More so, no Chadian troop strayed into Nigerian territory to battle terrorists during the “Operation Wrath of Bomo.” As known to us, it is against international warfare conventions to stray into the territory of another sovereign nation without permission in the guise of fighting a war or chasing a fleeing enemy in the battlefield.
Most of us are aware of these developments, but decided to consciously twist and falsify the narrative with the propagandic claims that it was President Deby’s one-day battle that blighted Boko Haram from Nigeria. And the mischievous propaganda was only designed to belittle the efforts of the Buhari Presidency and the Nigerian Military in fighting Boko Haram and other insurgencies in the country.
But several security analysts have opinionated that the pact President Deby reached with Boko Haram for the years it was sustained before things went sour was to allow smuggled arms and ammunitions pass through Chadian territory unchecked and unmolested into the hands of Boko Haram fighters. And the Kelkoua bank camp was a major repository of these weapons.

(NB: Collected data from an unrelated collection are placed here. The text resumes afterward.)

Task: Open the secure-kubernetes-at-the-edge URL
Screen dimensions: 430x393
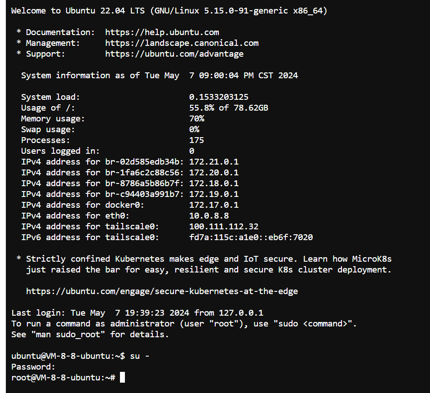Action: (162, 291)
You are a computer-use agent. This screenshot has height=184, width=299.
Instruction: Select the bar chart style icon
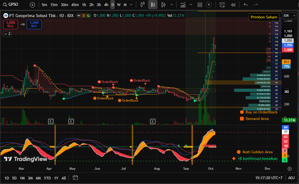tap(142, 5)
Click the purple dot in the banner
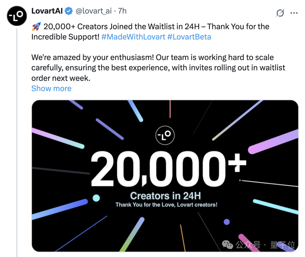 (x=226, y=222)
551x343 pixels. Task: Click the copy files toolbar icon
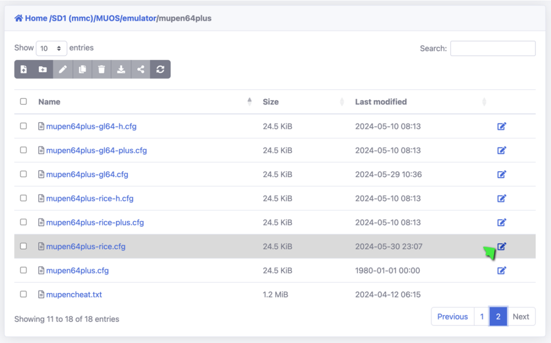click(x=82, y=69)
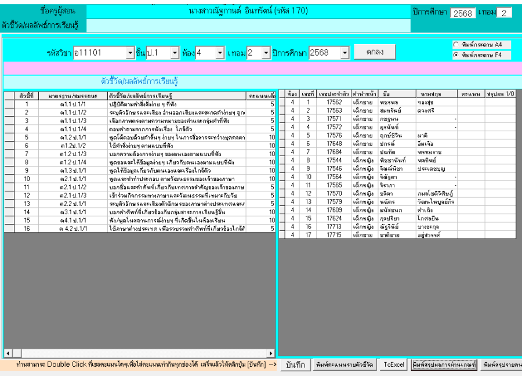This screenshot has width=522, height=376.
Task: Click the horizontal scrollbar right arrow
Action: click(x=270, y=353)
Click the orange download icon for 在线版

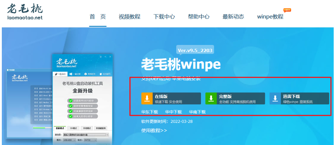pyautogui.click(x=147, y=98)

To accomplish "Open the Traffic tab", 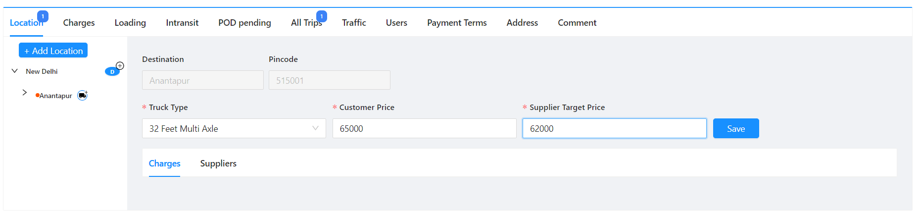I will (x=354, y=23).
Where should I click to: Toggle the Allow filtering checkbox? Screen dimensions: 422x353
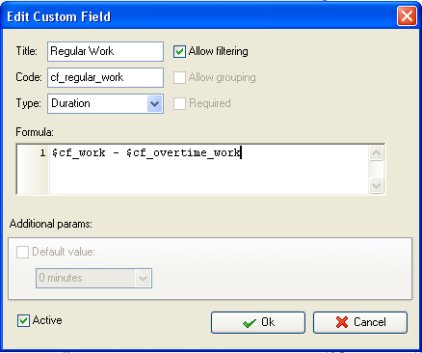click(x=179, y=51)
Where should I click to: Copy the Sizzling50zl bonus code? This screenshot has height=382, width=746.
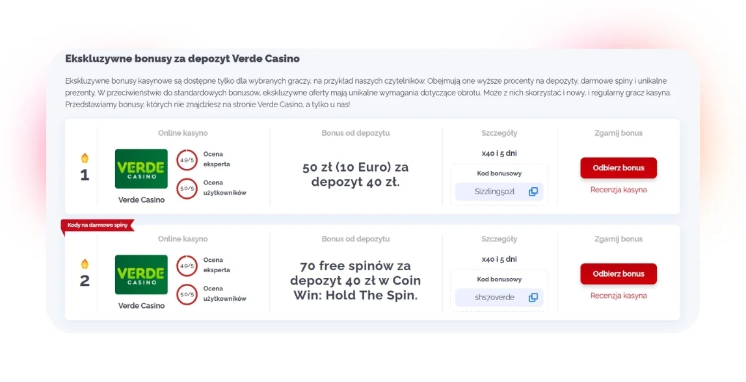(533, 192)

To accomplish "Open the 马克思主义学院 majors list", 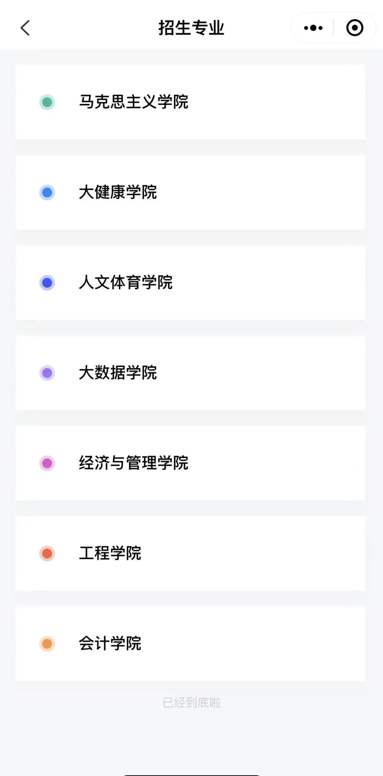I will coord(133,102).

In return, Boko Haram also promised President Deby not to attack Chadian communities. It was the spirit and letter of the gentleman agreement. However, hence you cannot trust an armed criminal completely, Boko Haram had occasionally launched assaults on Chadian territories.
The tempo of such attacks exacerbated when Nigerian troops sustained the pressure of attacks on insurgents camps on the Nigerian territory, a development which chased out Boko Haram from Nigerian enclaves and confined them to their safer abodes within Chadian territories, notably Kelkoua. It was in one of insurgents crazy stunts that they invaded the Chadian Military Base at Bohoma and massively killed Chadian soldiers, instigating the anger of former President Deby and the retaliatory operation.
I still recollect vividly, several instances where the former COAS and leader of the counter-insurgency operations in Nigeria, Lt.Gen. TY Buratai (rtd) lamented the devilish activities of transborder criminals as aiding and abetting terrorism in Nigeria. Perhaps, for diplomatic reasons, he shirked from bluntly stating the complicity of Chad in festering Boko Haram terrorism in Nigeria, despite its membership of the five-nation military outfit, the Multi-National Joint Task Force, (MNJTF), comprising Nigeria, Chad, Niger, Cameroun and later, Benin republics, setup to battle terrorism.
Even the malicious and spiteful April 2021, SB Morgan Intel’s report still confessed that “Chadian forces were largely restricted within the country’s borders, with the bulk of the fighting in Lake Chad done by the Nigerian military.”
Therefore, the claims by SB Morgan Intel, insinuating that the death of President Deby has created a “big gap” or that “This opens a brand new challenge” in Nigeria’s anti-insurgency campaigns are apparently, imaginative and infinitely or evidently falsified. Its doom prophetism or instability in Nigeria will also fail like the predictions of other predictors before the authors of the SB Morgan Intel report.
The new Service Chiefs, are walking a familiar terrain and there is no fresh angle of Boko Haram atrocious outing that should be strange to them or take us a country by storm.
Consequently, let me put it bluntly to these foreign purveyors of bloodshed in the country and the destabilization of Nigeria that Idris Deby’s death is rather a blessing in disguise in Nigeria’s war against insurgency. Methinks, with the death of President Deby, the insurgency in the Lake Chad region will substantially reduce because all the support to Boko Haram, including training and weapons restocking have been coming from Chad.
We only hope that President Deby’s successor, son and interim leader of Chad would play the script more honestly and translucently than his late father.
Agbese is a human rights activist and publisher based in London.